You'd never believe it to watch me in action, but I hate nagging. I'm sick of it. It's exhausting. I feel like I'm shouting commands into a void, where the words just float out of my mouth and vaporize into thin air. I feel like I need to record myself saying things like "Throw your dirty clothes in the hamper!" and "Flush the toilet!" and "Quit bothering your brother!" and "Use a tissue!" and play it back on loop, thus saving the ongoing strain on my voice. I feel guilty because there are some days when it seems like that's all I ever say, and frustrated because nobody around here seems to grasp that none of this would be necessary if they'd just! Do it! The first time!

I really don't get it. My children are reasonably intelligent individuals who seem to have no problem picking up complicated video games or mastering new technology. Yet when it comes to things I have literally been reminding them to do every single day for almost their entire lives — clearing their place at the table after meals, for example — their memory spans rival that of a goldfish. Oh, you didn't pick up your dirty socks because you forgot? That makes sense seeing as I've only been reminding you SINCE YOU WERE OLD ENOUGH TO WALK TO THE HAMPER.

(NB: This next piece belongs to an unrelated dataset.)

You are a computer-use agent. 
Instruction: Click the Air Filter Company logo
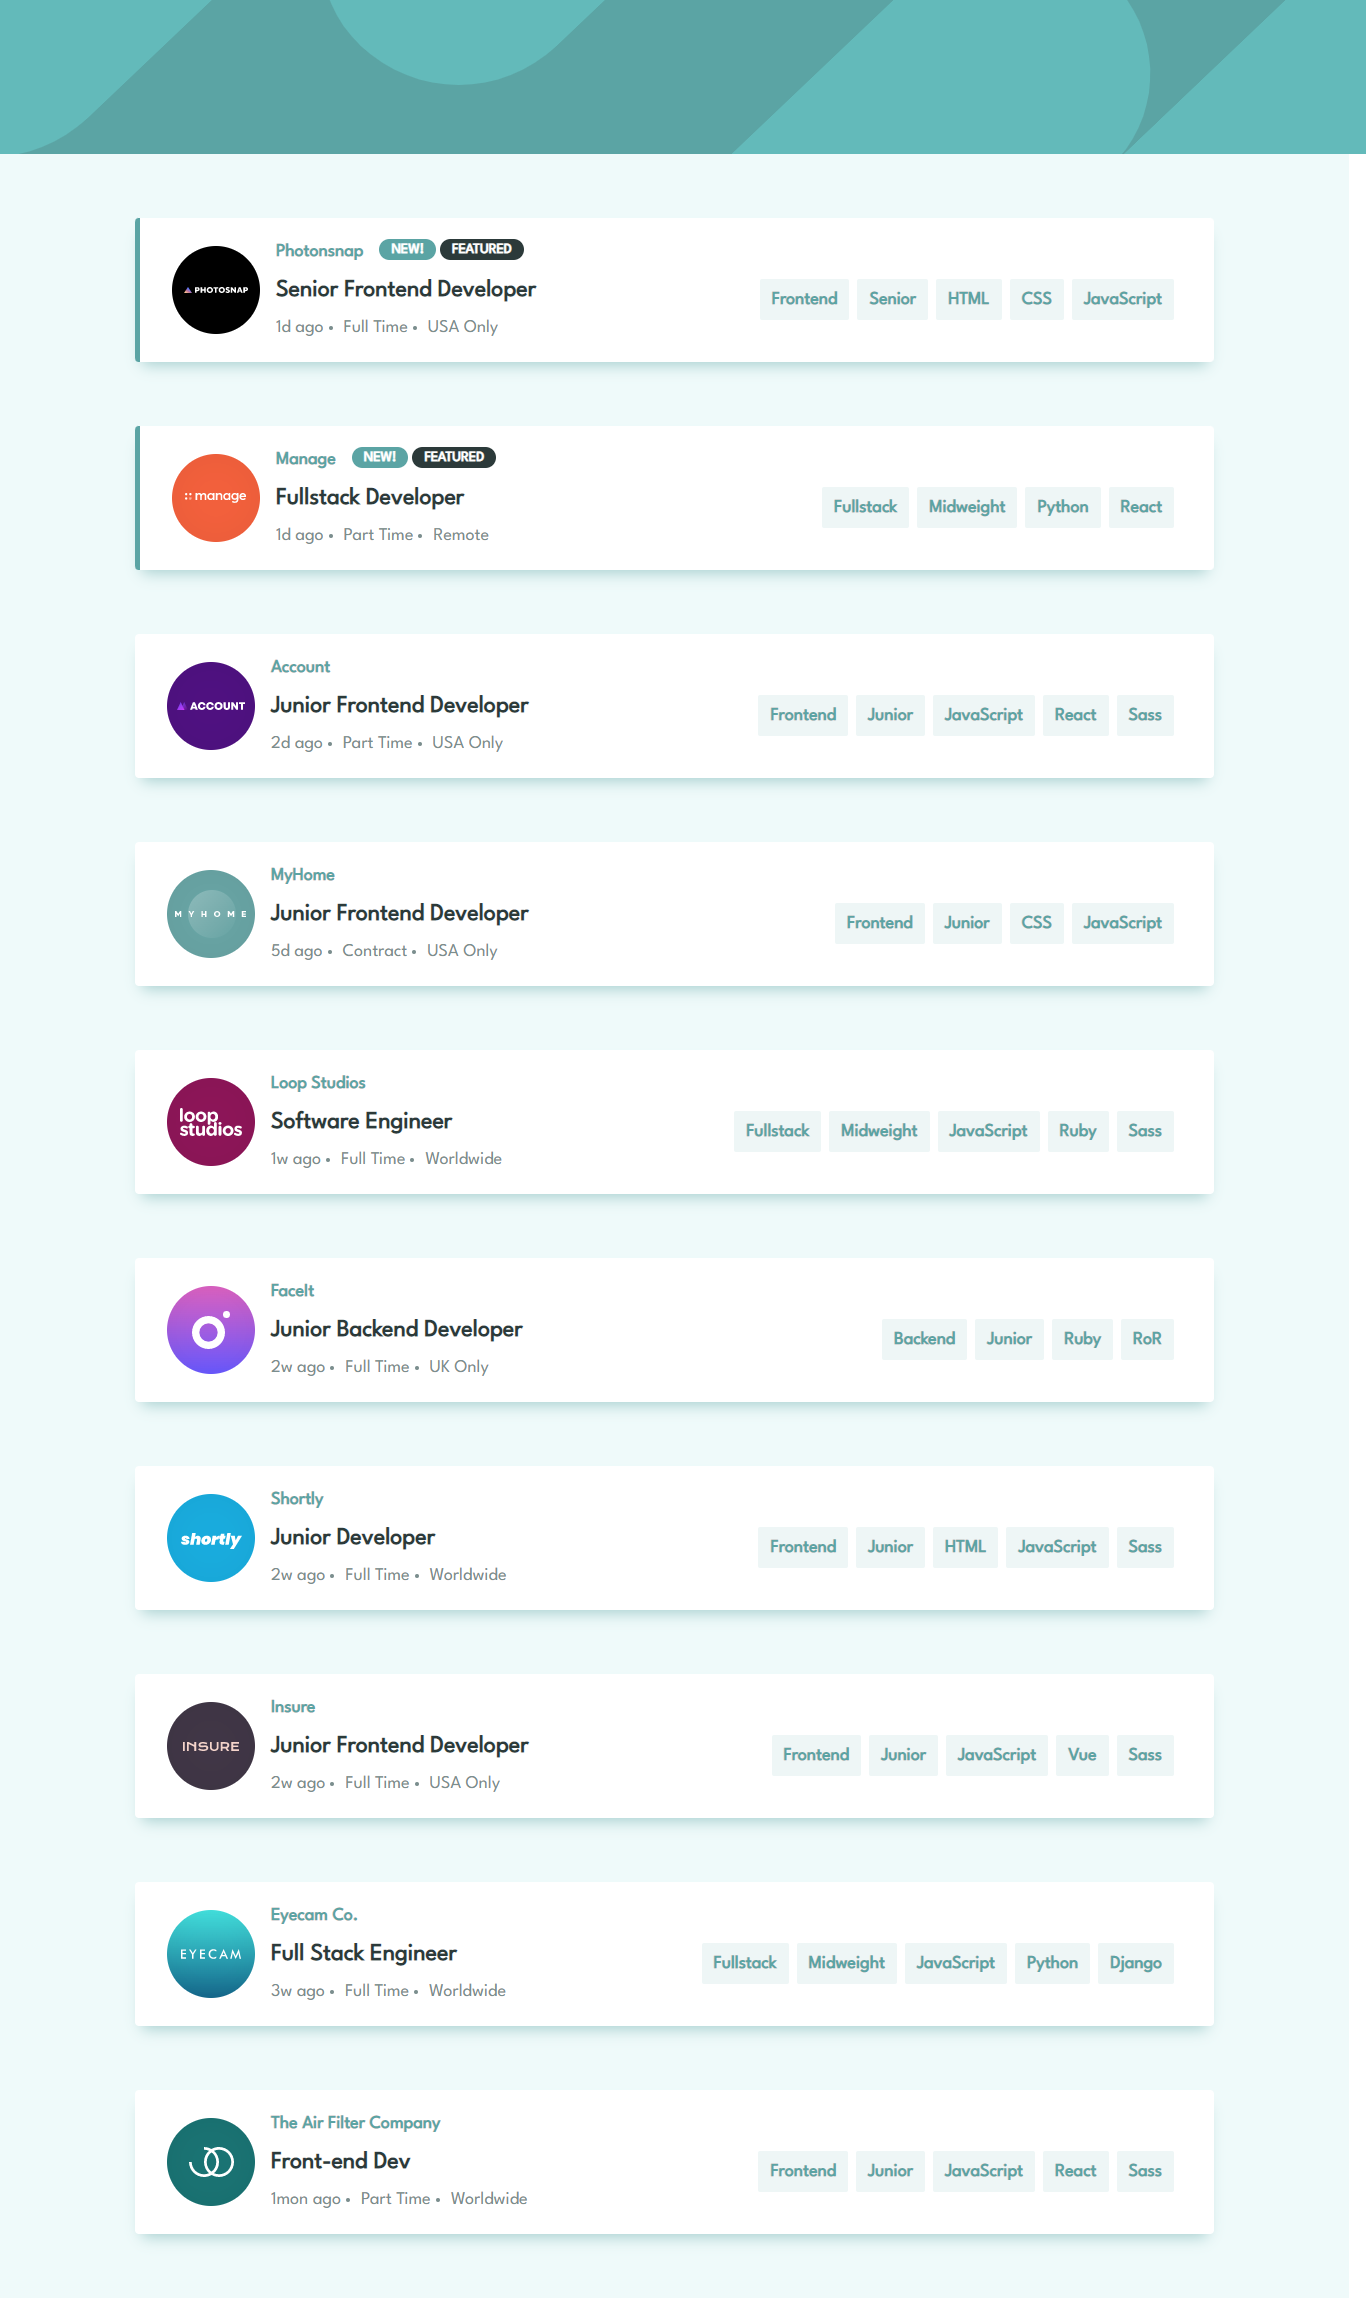(211, 2162)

Nagging sucks for everybody involved. I'm sure my kids hate it as much as I hate doing it. There's got to be a better solution, so I've taken a hard look at the situation (including my own role in creating the problem), and here are the things I'm going to try:

To stop doing stuff myself.

Sometimes I want a break from nagging so badly that I just end up doing the thing I've been nagging them to do. I'll tell my kid eight times to put his shoes in the closet, and eventually do it myself because I'm tired of saying it. But in doing this, I'm shooting myself in the foot, so to speak — because all it teaches them is "if we ignore Mom's requests long enough, she'll take care of our responsibilities." NAH, SON.

To clearly (and politely) line out my expectations, and the consequences if they aren't met — and then follow through.

Instead of harping on an issue a million times, I'm going to look my kid square in the eye to make sure he's listening, and I'm going to say, "Kid. I need you to clean up your room, please. If you don't, you won't be allowed to have friends over." And if it doesn't get done, then the room is closed to the general public. Period.

To let them fully experience those consequences, and not just at home.

This is going to be a tough one, because nobody likes to see their precious snowflakes experiencing any distress. BUT. Nothing teaches responsibility faster than dealing with the aftermath of irresponsibility. So instead of nagging my kid to do his school project, I'm going to let him face the discomfort of not turning it in on time.

To catch them doing good.

So often I'm so focused on the things they haven't gotten around to doing (DIRTY LAUNDRY EVERYWHERE!) that I overlook the things they have done. I'm going to work on spotting those things, and specifically letting them know I appreciate their efforts: "Hey! I noticed you put the cereal box back in the pantry when you were done. Good job! Thanks!" I mean, my kids might act like jerks sometimes, but they're happy when they've made me happy — so I should let them know more often. If they know exactly what they did to earn the praise, they'll probably be more likely to re-create it. PROBABLY.

My goal is to make our home a nag-free (well, at least greatly nag-reduced) zone — and in doing so, teach my kids some valuable lessons in personal responsibility. We'll see how it works.

If nothing else, I can always add "professional reminder with extensive experience" to my résumé. Hey, there's an upside to everything.